# To Hell and Back - A Necromancer's Tale



## Shogun_Nate (Aug 2, 2008)

Howdy folks!

It seems that my attempts at fitting my stories relating to my necromancer into the HOES format are becoming more and more impossible with each coming month. Given that I'm rather enjoying writing this reminscings of days gone past for my plucky, insane git, I've decided to simply forego HOES-ing him and give him his own little thread from where I will (on and off as time and interest permits) continue his story. As such, I'm going to start by putting up both of my HOES entries (with the extra thousand words or so that didn't make it into the second entry LOL) here to become what will be the continuing tale of Eric von Vandersnoot. Peruse at your leisure! :biggrin:


***​

_It may be of some interest to you, the reader, to know that this story (while exceedingly far-fetched) is quite true. You may have also noted upon reading this that I, the esteemed teller of this witty narrative of madness, have an annoying tendency to interject into this tale my own thoughts and what not (in some cases, the interjections are those of the writer, whoever he or she may be) relating to this story as it is told. I assure you that the original manuscript remains complete. I honestly have no idea how it came to be written or what poor sod decided to put it to paper but be of clear mind that that which has been set down here should be taken as a warning. There are some mad bastards in this world who should never, EVER be messed with. 

As a side note and while on the topic of interjected anecdotes, I feel I should explain with as much brevity as possible how I came across this. Whilst part of a Bretonnian Crusade in the Lands of Araby far to the south, I came across a mad Arab who, oddly enough, dealt in rare tomes. The gentleman was brought to my attention (by another soul like myself who enjoys a good read now and again) and given my curious nature, I decided to see if I could find said mad Arab. When I came across him, he had on his personage two rare tomes. The first being the above manuscript of which I shall tell you. The second was a curious thing. He claimed it was some sort of dark tome, a book of the dead (Necro-something or other). And, while my curiousity is voracious, I found myself rather put out by the binding of human flesh used to hold it together. Aye, curious I am, but stupid I'm not... No good can come of anything inked in blood on parchment held together with sinew and human fat. Besides, the thing smelled hideous...

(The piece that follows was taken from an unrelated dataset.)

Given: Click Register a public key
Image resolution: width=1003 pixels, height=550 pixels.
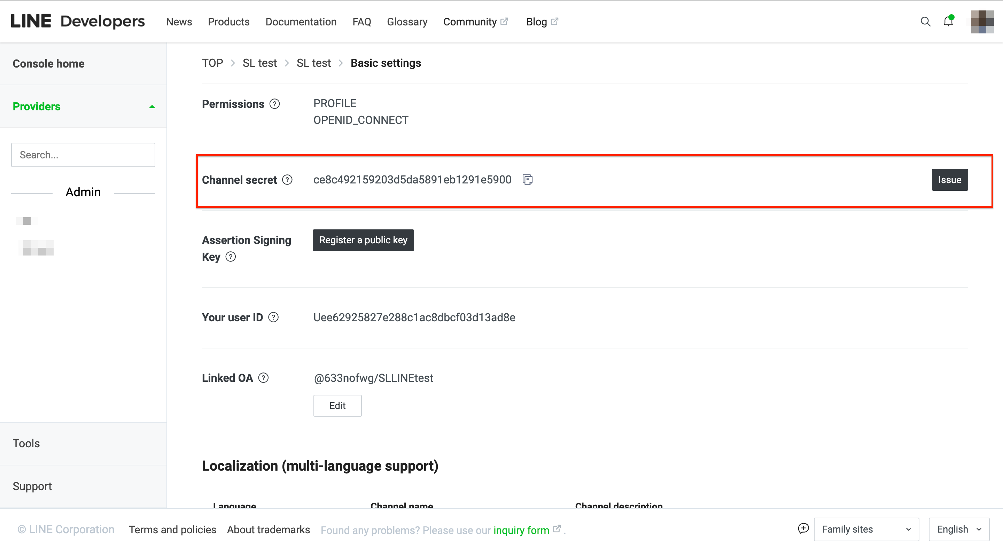Looking at the screenshot, I should coord(363,240).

Oh, and before I go, I must apologize beforehand. The writer of this tale had a terrible tendency to bounce from one moment to the next, often as if on some whim. Much like the protagonist (if one could ever call a necromancer that) of our story (who may have had a hand in writing it given the nature of how it is written), expectations of rationality should be left at the door._

*To Hell and Back - A Necromancer's Tale*​
Chapter 1

_*Sometimes Leaving is the Hardest Thing to Do*_

Silently, he made his way barefoot (something recommended in the stealth manual he’d read before this adventure began, though, given the positively freezing temperatures, he was beginning to think he‘d erred foolishly) through the pitch black empty streets of Altdorf. He was like the suffocating cloak of night itself, moving with a deftness that would have earned a nod from the most sure-footed member of clan Eshin, the assassins of the skaven race. Even the kagebushin in the far off lands of Nippon would be hard-pressed to match his sneakiness. He was a shadow.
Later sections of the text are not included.